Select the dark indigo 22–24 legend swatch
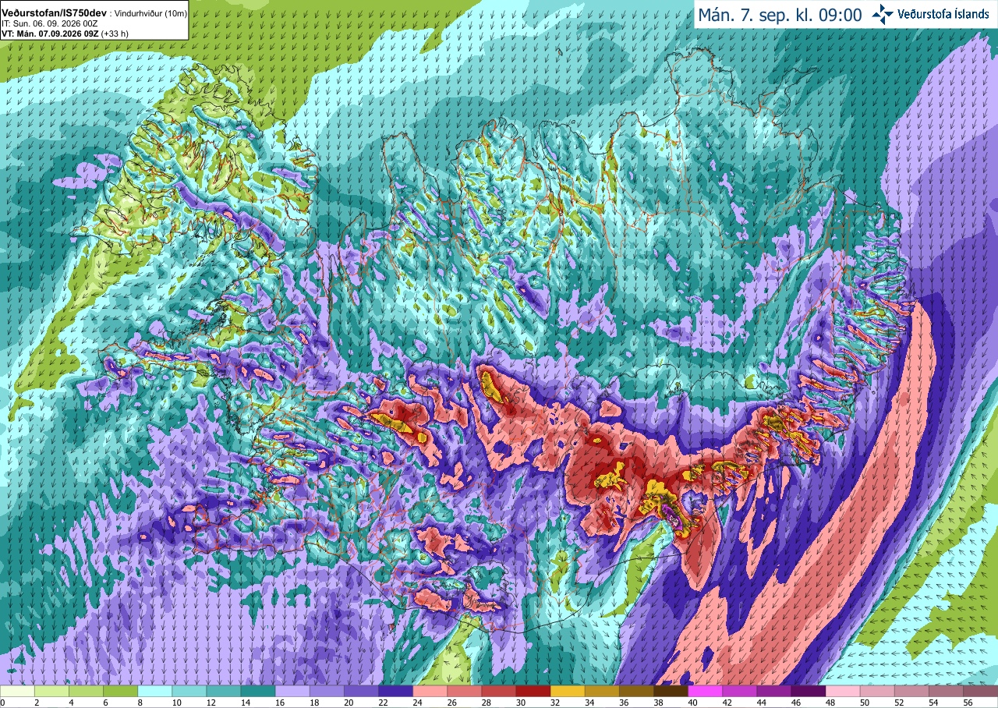 (395, 691)
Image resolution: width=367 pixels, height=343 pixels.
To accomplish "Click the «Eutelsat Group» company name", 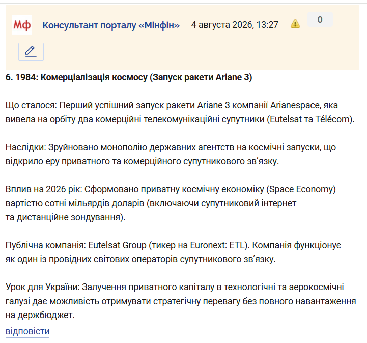I will pos(117,245).
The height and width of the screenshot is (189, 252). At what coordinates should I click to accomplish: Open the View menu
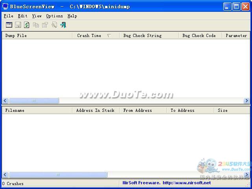tap(37, 16)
▬▬▬
** YOUR GOAL **
Your output should consist solely of the lines from the line containing "The height and" through the last line of the entries, verbatim, minus any pictures.

** RESPONSE TO THE EXERCISE **
The height and width of the screenshot is (189, 252). At what coordinates should I click to accomplish: Open the View menu
tap(37, 16)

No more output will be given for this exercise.